> _BRIEF_:
The listing below should be written out exactly; please include all of it.

> _DATA RECORDS_:

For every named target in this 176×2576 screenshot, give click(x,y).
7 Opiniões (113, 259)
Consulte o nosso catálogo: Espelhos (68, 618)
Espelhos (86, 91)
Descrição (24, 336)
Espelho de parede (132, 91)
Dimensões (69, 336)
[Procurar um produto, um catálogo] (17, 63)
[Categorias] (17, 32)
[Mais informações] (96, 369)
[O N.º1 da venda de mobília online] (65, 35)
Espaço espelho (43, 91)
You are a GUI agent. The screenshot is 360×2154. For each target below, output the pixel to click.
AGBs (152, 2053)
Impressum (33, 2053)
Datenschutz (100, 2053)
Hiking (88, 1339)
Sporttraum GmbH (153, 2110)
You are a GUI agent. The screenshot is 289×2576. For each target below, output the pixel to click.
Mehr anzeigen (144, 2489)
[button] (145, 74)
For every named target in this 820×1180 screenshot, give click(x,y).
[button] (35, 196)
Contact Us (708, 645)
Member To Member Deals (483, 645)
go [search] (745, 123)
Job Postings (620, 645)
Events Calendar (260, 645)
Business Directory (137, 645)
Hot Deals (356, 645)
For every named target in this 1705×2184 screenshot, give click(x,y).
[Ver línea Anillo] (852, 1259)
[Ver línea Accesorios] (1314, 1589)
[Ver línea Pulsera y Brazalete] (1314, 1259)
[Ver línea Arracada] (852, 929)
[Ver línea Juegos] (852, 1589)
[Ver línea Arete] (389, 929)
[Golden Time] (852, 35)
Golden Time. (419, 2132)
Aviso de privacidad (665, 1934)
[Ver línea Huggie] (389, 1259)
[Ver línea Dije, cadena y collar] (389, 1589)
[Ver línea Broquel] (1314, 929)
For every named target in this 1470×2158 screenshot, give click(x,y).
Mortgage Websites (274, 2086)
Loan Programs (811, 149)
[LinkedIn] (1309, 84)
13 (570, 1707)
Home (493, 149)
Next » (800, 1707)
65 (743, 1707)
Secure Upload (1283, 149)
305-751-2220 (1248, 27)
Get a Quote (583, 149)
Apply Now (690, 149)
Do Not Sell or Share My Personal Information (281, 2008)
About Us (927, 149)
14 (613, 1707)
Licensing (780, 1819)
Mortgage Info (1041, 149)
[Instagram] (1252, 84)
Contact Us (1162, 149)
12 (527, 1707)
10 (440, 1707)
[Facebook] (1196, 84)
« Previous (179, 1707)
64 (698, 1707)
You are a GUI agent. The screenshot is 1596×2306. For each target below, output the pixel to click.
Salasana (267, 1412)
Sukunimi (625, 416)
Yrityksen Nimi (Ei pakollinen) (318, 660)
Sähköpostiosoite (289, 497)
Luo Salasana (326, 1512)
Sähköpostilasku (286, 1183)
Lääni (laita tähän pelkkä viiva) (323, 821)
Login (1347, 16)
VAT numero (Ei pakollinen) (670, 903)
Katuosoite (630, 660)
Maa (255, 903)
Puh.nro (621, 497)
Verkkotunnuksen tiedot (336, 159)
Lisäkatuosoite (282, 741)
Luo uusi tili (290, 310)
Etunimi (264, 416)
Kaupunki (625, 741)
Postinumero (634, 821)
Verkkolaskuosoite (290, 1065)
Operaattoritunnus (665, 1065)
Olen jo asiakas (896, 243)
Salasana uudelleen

> _ANSWER TO THIS TASK_:
For every named target in this 176×2576 screenshot, give click(x,y).
7 Opiniões (113, 259)
Consulte o nosso catálogo: Espelhos (68, 618)
Espelhos (86, 91)
Descrição (24, 336)
Espelho de parede (132, 91)
Dimensões (69, 336)
[Procurar um produto, um catálogo] (17, 63)
[Categorias] (17, 32)
[Mais informações] (96, 369)
[O N.º1 da venda de mobília online] (65, 35)
Espaço espelho (43, 91)
You are a GUI agent. The screenshot is 360×2154. For each target below, output the pixel to click.
AGBs (152, 2053)
Impressum (33, 2053)
Datenschutz (100, 2053)
Hiking (88, 1339)
Sporttraum GmbH (153, 2110)
You are a GUI agent. The screenshot is 289×2576. For each target below, output the pixel to click.
Mehr anzeigen (144, 2489)
[button] (145, 74)
For every named target in this 820×1180 screenshot, give click(x,y).
[button] (35, 196)
Contact Us (708, 645)
Member To Member Deals (483, 645)
go [search] (745, 123)
Job Postings (620, 645)
Events Calendar (260, 645)
Business Directory (137, 645)
Hot Deals (356, 645)
For every named target in this 1705×2184 screenshot, give click(x,y).
[Ver línea Anillo] (852, 1259)
[Ver línea Accesorios] (1314, 1589)
[Ver línea Pulsera y Brazalete] (1314, 1259)
[Ver línea Arracada] (852, 929)
[Ver línea Juegos] (852, 1589)
[Ver línea Arete] (389, 929)
[Golden Time] (852, 35)
Golden Time. (419, 2132)
Aviso de privacidad (665, 1934)
[Ver línea Huggie] (389, 1259)
[Ver línea Dije, cadena y collar] (389, 1589)
[Ver línea Broquel] (1314, 929)
For every named target in this 1470×2158 screenshot, give click(x,y).
Mortgage Websites (274, 2086)
Loan Programs (811, 149)
[LinkedIn] (1309, 84)
13 (570, 1707)
Home (493, 149)
Next » (800, 1707)
65 (743, 1707)
Secure Upload (1283, 149)
305-751-2220 (1248, 27)
Get a Quote (583, 149)
Apply Now (690, 149)
Do Not Sell or Share My Personal Information (281, 2008)
About Us (927, 149)
14 (613, 1707)
Licensing (780, 1819)
Mortgage Info (1041, 149)
[Instagram] (1252, 84)
Contact Us (1162, 149)
12 (527, 1707)
10 (440, 1707)
[Facebook] (1196, 84)
« Previous (179, 1707)
64 (698, 1707)
You are a GUI agent. The screenshot is 1596×2306. For each target below, output the pixel to click.
Salasana (267, 1412)
Sukunimi (625, 416)
Yrityksen Nimi (Ei pakollinen) (318, 660)
Sähköpostiosoite (289, 497)
Luo Salasana (326, 1512)
Sähköpostilasku (286, 1183)
Lääni (laita tähän pelkkä viiva) (323, 821)
Login (1347, 16)
VAT numero (Ei pakollinen) (670, 903)
Katuosoite (630, 660)
Maa (255, 903)
Puh.nro (621, 497)
Verkkotunnuksen tiedot (336, 159)
Lisäkatuosoite (282, 741)
Luo uusi tili (290, 310)
Etunimi (264, 416)
Kaupunki (625, 741)
Postinumero (634, 821)
Verkkolaskuosoite (290, 1065)
Operaattoritunnus (665, 1065)
Olen jo asiakas (896, 243)
Salasana uudelleen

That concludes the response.